Well, this cannot be parsed directly by the DateTimeFormatter. But what's more: an epoch in milli has an implicit timezone: UTC. The other patterns lack a timezone. So an epoch is a fundamentally different piece of information. One thing you could do is assume a timezone for the inputs missing one.
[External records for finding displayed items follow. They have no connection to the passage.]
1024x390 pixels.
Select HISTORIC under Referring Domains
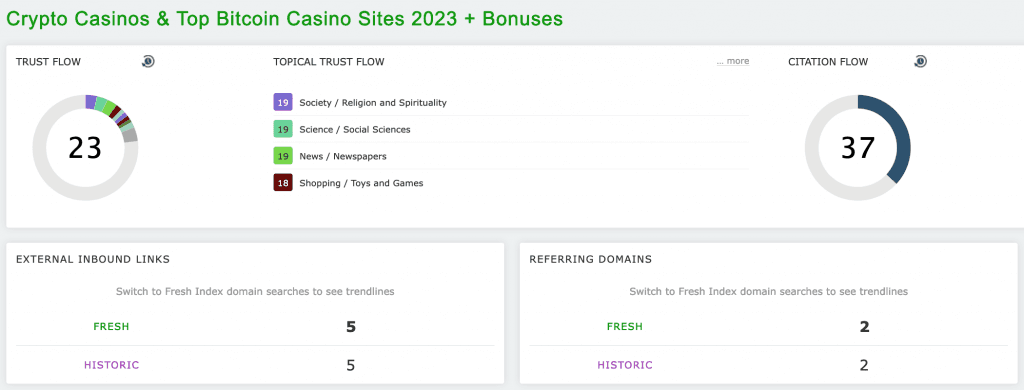pos(625,365)
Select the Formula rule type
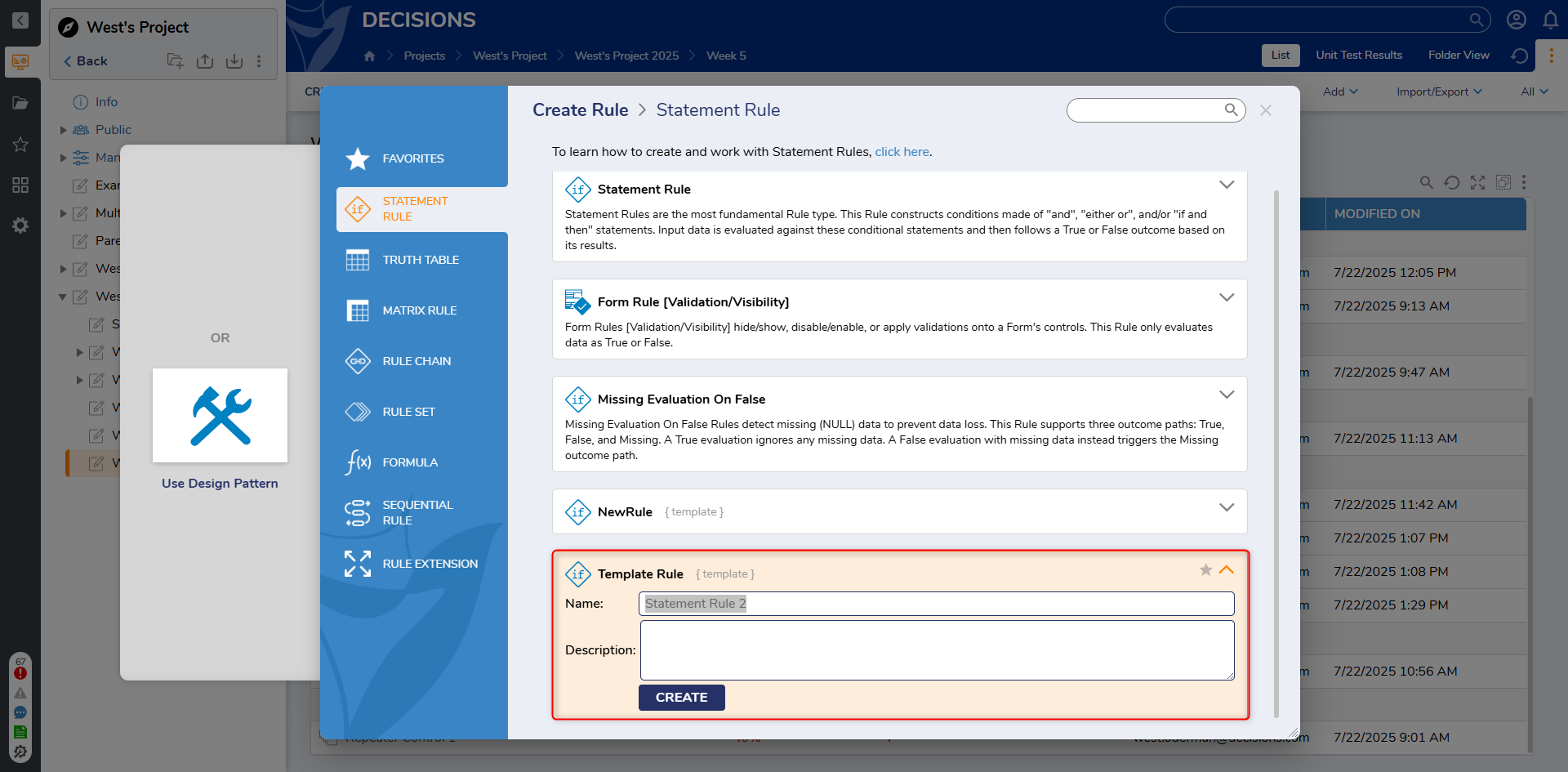 pyautogui.click(x=410, y=462)
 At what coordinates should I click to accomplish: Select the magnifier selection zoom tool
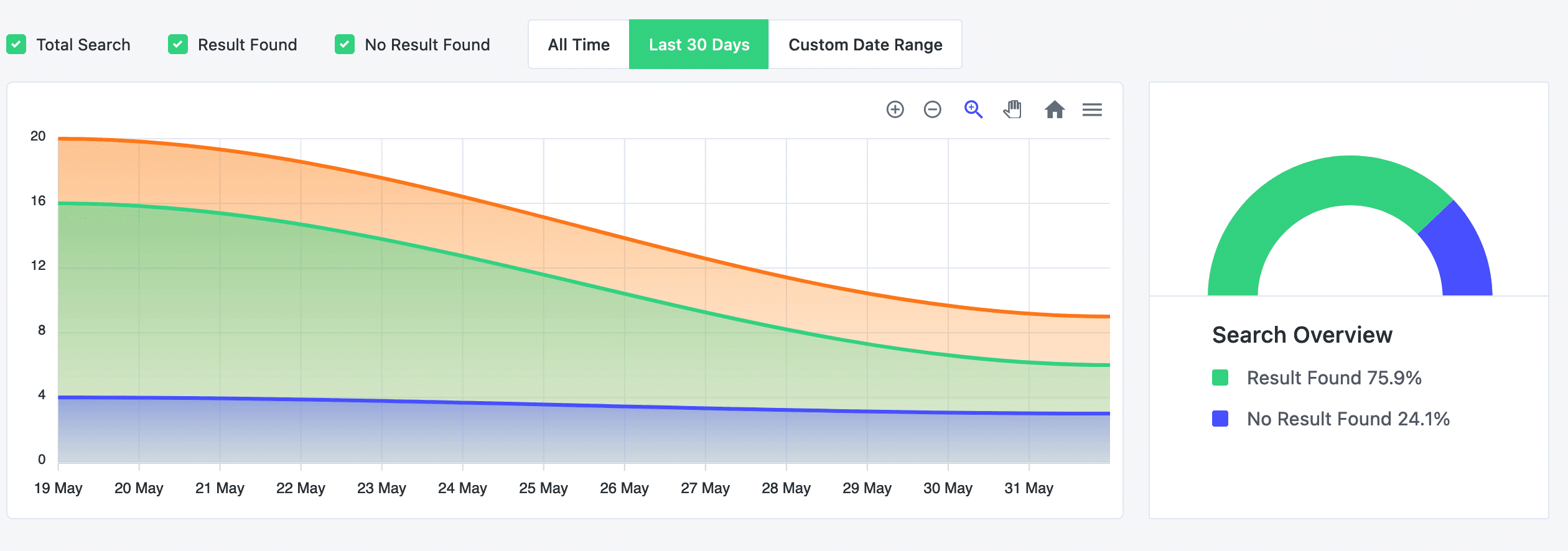(x=973, y=109)
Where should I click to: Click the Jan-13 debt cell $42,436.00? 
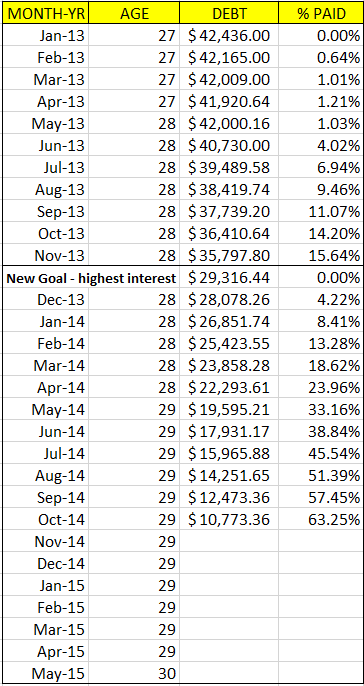(x=229, y=35)
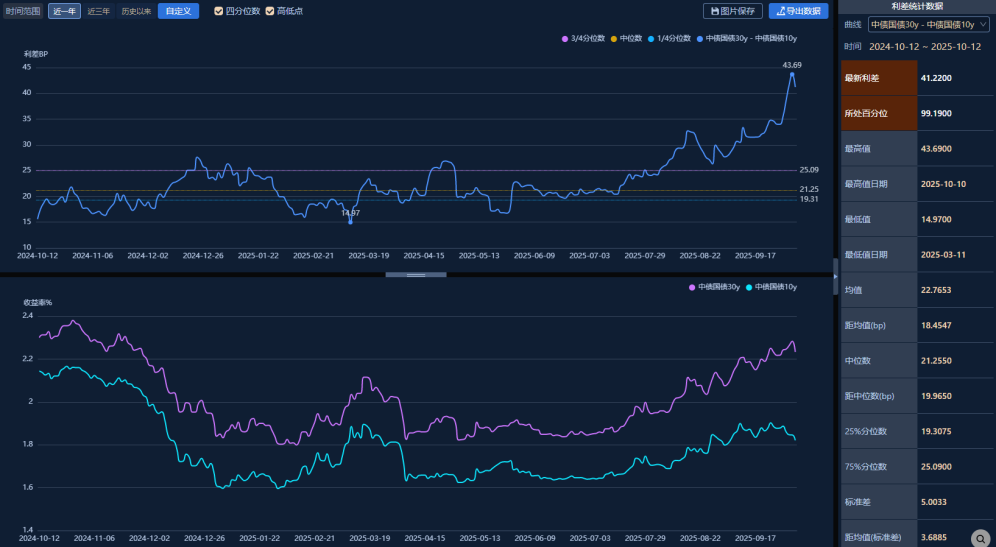Hide the 中债国债30y series in lower legend
This screenshot has height=547, width=996.
[x=691, y=287]
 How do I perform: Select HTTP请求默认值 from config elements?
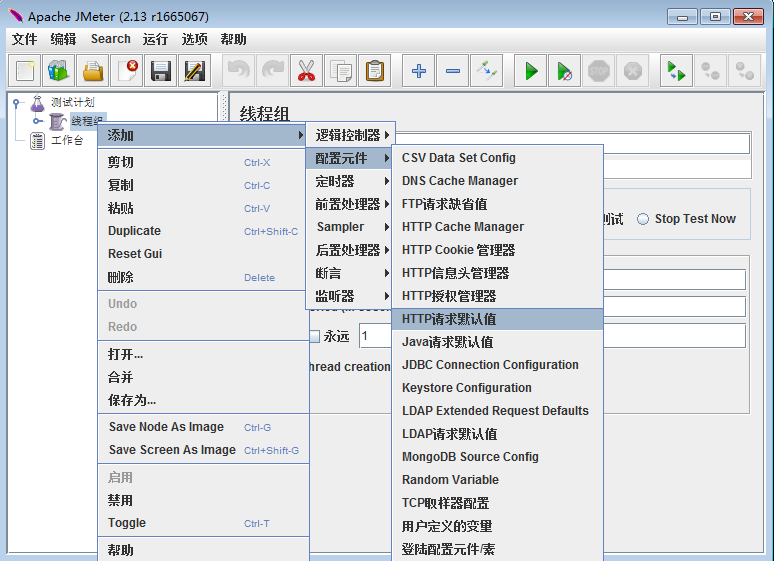click(x=449, y=319)
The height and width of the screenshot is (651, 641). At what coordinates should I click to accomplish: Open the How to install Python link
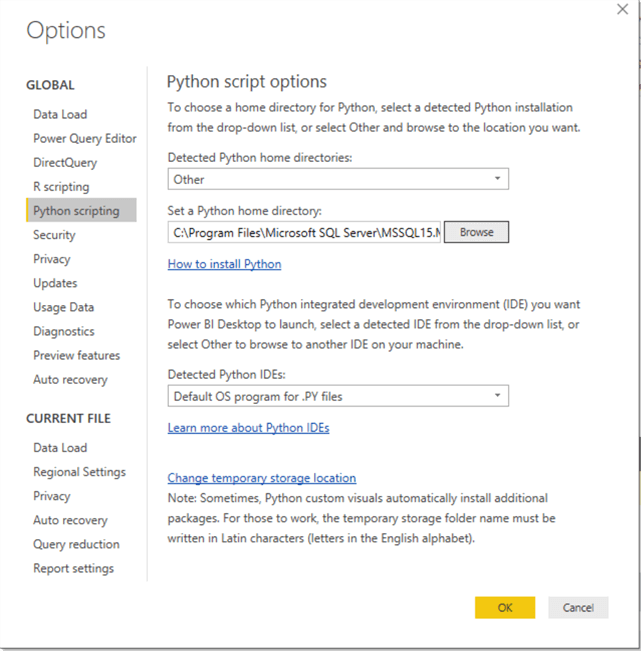tap(224, 264)
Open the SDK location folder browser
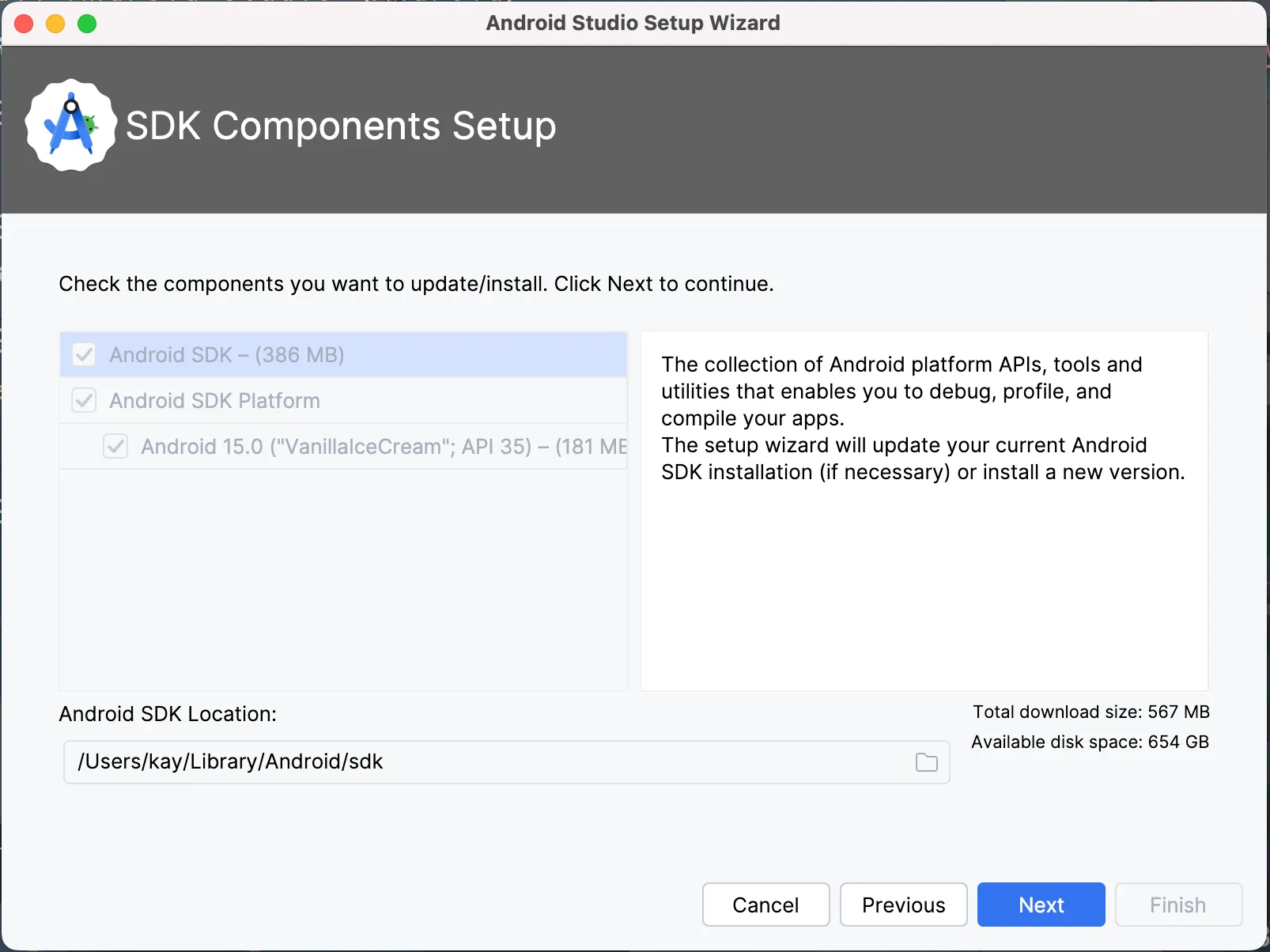1270x952 pixels. pyautogui.click(x=926, y=762)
However, if you nevertheless want to parse the instant, you could try to parse it as a long using Long::parseLong, and if it fails, then try to parse with the formatter. Alternatively, you could use a regular expression (like -?\d+ or something) to try to match the instant, and if it does, then parse as instant, and if it fails, then try to parse with the abovementioned formatter.
The brute force approach:
simply try your 4 formats, one after the other to parse the incoming string
if parsing throws an exception, try the next one
if parsing passes, well, that format just matched
Of course, if we are talking about larger tables, that is quite inefficient. Possible optimisations:
obviously, the different patterns have subtle differences, so you could use indexOf() checks first. Like: if the value to be parsed contains no ':' char, then it can only be the first pattern.
you can look at your data manually to figure the actual distribution of patterns that are used. then you adapt the order of patterns to try to the likelihood of the pattern being used in your data
Alternatively: you could define your own regex. The only thing that makes it slightly ugly is the fact that your input uses month names, not month number. But I think it shouldn't be too hard to write up a single regex that covers all your cases.